■ **Instructions to follow**: Could you output all of the records below exactly as they appear?

(Items from a dataset)

----------

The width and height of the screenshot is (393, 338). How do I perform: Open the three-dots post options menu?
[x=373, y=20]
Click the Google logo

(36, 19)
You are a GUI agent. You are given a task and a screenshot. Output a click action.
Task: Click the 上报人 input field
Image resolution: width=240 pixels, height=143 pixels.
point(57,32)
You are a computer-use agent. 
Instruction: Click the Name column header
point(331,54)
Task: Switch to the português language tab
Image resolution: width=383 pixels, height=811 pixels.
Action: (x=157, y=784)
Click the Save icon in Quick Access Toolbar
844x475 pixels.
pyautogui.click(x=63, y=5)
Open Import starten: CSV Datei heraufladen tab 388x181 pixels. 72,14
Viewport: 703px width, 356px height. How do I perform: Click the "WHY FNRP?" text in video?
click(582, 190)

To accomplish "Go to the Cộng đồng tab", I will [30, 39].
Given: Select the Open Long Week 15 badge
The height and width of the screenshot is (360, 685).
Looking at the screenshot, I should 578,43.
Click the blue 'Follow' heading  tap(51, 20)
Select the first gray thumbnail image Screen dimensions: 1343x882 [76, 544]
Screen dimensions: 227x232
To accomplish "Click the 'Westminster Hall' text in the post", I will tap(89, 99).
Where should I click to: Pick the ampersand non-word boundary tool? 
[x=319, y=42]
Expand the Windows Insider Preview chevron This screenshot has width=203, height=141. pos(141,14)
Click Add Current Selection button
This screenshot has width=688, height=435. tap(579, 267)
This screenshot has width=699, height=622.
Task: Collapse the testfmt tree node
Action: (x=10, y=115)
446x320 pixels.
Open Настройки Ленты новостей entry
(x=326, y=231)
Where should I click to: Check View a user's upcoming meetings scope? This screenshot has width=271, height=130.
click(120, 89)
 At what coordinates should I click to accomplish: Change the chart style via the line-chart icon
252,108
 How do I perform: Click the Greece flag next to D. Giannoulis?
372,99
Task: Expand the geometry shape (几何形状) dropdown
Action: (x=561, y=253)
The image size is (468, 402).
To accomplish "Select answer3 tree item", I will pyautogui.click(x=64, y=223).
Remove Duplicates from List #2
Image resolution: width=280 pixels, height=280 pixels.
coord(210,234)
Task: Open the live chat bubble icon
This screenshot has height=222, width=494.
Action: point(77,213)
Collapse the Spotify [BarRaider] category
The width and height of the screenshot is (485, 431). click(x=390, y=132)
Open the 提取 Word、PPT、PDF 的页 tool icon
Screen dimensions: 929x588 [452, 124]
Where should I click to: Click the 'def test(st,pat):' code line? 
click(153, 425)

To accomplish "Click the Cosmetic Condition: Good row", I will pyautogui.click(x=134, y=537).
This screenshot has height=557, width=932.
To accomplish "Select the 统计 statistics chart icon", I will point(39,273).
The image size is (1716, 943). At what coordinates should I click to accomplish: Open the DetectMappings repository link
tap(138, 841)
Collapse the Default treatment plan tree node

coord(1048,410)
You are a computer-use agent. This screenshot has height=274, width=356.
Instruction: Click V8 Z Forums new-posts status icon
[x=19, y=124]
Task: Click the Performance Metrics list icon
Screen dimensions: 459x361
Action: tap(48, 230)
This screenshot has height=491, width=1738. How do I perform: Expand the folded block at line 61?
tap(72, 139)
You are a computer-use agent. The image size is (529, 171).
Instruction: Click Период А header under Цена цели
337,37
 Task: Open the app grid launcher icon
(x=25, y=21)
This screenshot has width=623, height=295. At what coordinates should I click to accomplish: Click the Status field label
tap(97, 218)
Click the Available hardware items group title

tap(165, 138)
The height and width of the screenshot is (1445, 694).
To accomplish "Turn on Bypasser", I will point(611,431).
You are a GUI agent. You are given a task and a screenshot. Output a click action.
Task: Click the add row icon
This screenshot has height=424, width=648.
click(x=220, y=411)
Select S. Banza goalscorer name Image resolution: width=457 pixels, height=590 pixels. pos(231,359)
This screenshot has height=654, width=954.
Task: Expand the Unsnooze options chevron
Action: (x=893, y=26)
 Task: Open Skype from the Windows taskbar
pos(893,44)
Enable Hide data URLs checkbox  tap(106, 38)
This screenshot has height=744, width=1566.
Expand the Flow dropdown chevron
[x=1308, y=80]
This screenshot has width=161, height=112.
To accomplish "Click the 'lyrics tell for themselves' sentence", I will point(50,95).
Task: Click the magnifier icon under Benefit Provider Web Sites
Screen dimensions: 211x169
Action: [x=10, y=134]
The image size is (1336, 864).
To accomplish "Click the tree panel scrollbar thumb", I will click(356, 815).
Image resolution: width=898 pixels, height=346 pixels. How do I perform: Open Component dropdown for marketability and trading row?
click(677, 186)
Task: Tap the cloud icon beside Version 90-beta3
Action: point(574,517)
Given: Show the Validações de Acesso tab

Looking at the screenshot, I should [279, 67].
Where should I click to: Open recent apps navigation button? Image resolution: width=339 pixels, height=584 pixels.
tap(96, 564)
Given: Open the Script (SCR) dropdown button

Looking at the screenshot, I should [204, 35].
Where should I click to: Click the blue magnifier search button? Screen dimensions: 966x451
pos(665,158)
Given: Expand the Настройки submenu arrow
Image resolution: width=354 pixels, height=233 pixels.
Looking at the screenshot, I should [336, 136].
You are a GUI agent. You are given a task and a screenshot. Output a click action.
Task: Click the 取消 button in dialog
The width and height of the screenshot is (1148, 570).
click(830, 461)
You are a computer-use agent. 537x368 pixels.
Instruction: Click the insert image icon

----------

■ **Exercise solution**:
The width and height of the screenshot is (393, 338). How do I perform: Open the three-dots post options menu?
[x=373, y=20]
Click the Google logo

(36, 19)
You are a GUI agent. You are given a task and a screenshot. Output a click action.
Task: Click the 上报人 input field
Image resolution: width=240 pixels, height=143 pixels.
point(57,32)
You are a computer-use agent. 
Instruction: Click the Name column header
point(331,54)
Task: Switch to the português language tab
Image resolution: width=383 pixels, height=811 pixels.
Action: (x=157, y=784)
Click the Save icon in Quick Access Toolbar
844x475 pixels.
pyautogui.click(x=63, y=5)
Open Import starten: CSV Datei heraufladen tab 388x181 pixels. 72,14
Viewport: 703px width, 356px height. How do I perform: Click the "WHY FNRP?" text in video?
click(582, 190)

To accomplish "Go to the Cộng đồng tab", I will [30, 39].
Given: Select the Open Long Week 15 badge
The height and width of the screenshot is (360, 685).
Looking at the screenshot, I should 578,43.
Click the blue 'Follow' heading  tap(51, 20)
Select the first gray thumbnail image Screen dimensions: 1343x882 [76, 544]
Screen dimensions: 227x232
To accomplish "Click the 'Westminster Hall' text in the post", I will tap(89, 99).
Where should I click to: Pick the ampersand non-word boundary tool? 
[x=319, y=42]
Expand the Windows Insider Preview chevron This screenshot has width=203, height=141. pos(141,14)
Click Add Current Selection button
This screenshot has width=688, height=435. tap(579, 267)
This screenshot has width=699, height=622.
Task: Collapse the testfmt tree node
Action: (x=10, y=115)
446x320 pixels.
Open Настройки Ленты новостей entry
(x=326, y=231)
Where should I click to: Check View a user's upcoming meetings scope? This screenshot has width=271, height=130.
click(120, 89)
 At what coordinates should I click to accomplish: Change the chart style via the line-chart icon
252,108
 How do I perform: Click the Greece flag next to D. Giannoulis?
372,99
Task: Expand the geometry shape (几何形状) dropdown
Action: (x=561, y=253)
The image size is (468, 402).
To accomplish "Select answer3 tree item", I will pyautogui.click(x=64, y=223).
Remove Duplicates from List #2
Image resolution: width=280 pixels, height=280 pixels.
coord(210,234)
Task: Open the live chat bubble icon
This screenshot has height=222, width=494.
Action: point(77,213)
Collapse the Spotify [BarRaider] category
The width and height of the screenshot is (485, 431). click(x=390, y=132)
Open the 提取 Word、PPT、PDF 的页 tool icon
Screen dimensions: 929x588 [452, 124]
Where should I click to: Click the 'def test(st,pat):' code line? 
click(153, 425)

To accomplish "Click the Cosmetic Condition: Good row", I will pyautogui.click(x=134, y=537).
This screenshot has height=557, width=932.
To accomplish "Select the 统计 statistics chart icon", I will point(39,273).
The image size is (1716, 943). At what coordinates should I click to accomplish: Open the DetectMappings repository link
tap(138, 841)
Collapse the Default treatment plan tree node

coord(1048,410)
You are a computer-use agent. This screenshot has height=274, width=356.
Instruction: Click V8 Z Forums new-posts status icon
[x=19, y=124]
Task: Click the Performance Metrics list icon
Screen dimensions: 459x361
Action: tap(48, 230)
This screenshot has height=491, width=1738. How do I perform: Expand the folded block at line 61?
tap(72, 139)
You are a computer-use agent. The image size is (529, 171).
Instruction: Click Период А header under Цена цели
337,37
 Task: Open the app grid launcher icon
(x=25, y=21)
This screenshot has width=623, height=295. At what coordinates should I click to accomplish: Click the Status field label
tap(97, 218)
Click the Available hardware items group title

tap(165, 138)
The height and width of the screenshot is (1445, 694).
To accomplish "Turn on Bypasser", I will point(611,431).
You are a GUI agent. You are given a task and a screenshot. Output a click action.
Task: Click the add row icon
This screenshot has height=424, width=648.
click(x=220, y=411)
Select S. Banza goalscorer name Image resolution: width=457 pixels, height=590 pixels. pos(231,359)
This screenshot has height=654, width=954.
Task: Expand the Unsnooze options chevron
Action: (x=893, y=26)
 Task: Open Skype from the Windows taskbar
pos(893,44)
Enable Hide data URLs checkbox  tap(106, 38)
This screenshot has height=744, width=1566.
Expand the Flow dropdown chevron
[x=1308, y=80]
This screenshot has width=161, height=112.
To accomplish "Click the 'lyrics tell for themselves' sentence", I will point(50,95).
Task: Click the magnifier icon under Benefit Provider Web Sites
Screen dimensions: 211x169
Action: [x=10, y=134]
The image size is (1336, 864).
To accomplish "Click the tree panel scrollbar thumb", I will click(356, 815).
Image resolution: width=898 pixels, height=346 pixels. How do I perform: Open Component dropdown for marketability and trading row?
click(677, 186)
Task: Tap the cloud icon beside Version 90-beta3
Action: point(574,517)
Given: Show the Validações de Acesso tab

Looking at the screenshot, I should [279, 67].
Where should I click to: Open recent apps navigation button? Image resolution: width=339 pixels, height=584 pixels.
tap(96, 564)
Given: Open the Script (SCR) dropdown button

Looking at the screenshot, I should [204, 35].
Where should I click to: Click the blue magnifier search button? Screen dimensions: 966x451
pos(665,158)
Given: Expand the Настройки submenu arrow
Image resolution: width=354 pixels, height=233 pixels.
Looking at the screenshot, I should [336, 136].
You are a GUI agent. You are given a task and a screenshot. Output a click action.
Task: Click the 取消 button in dialog
The width and height of the screenshot is (1148, 570).
click(830, 461)
You are a computer-use agent. 537x368 pixels.
Instruction: Click the insert image icon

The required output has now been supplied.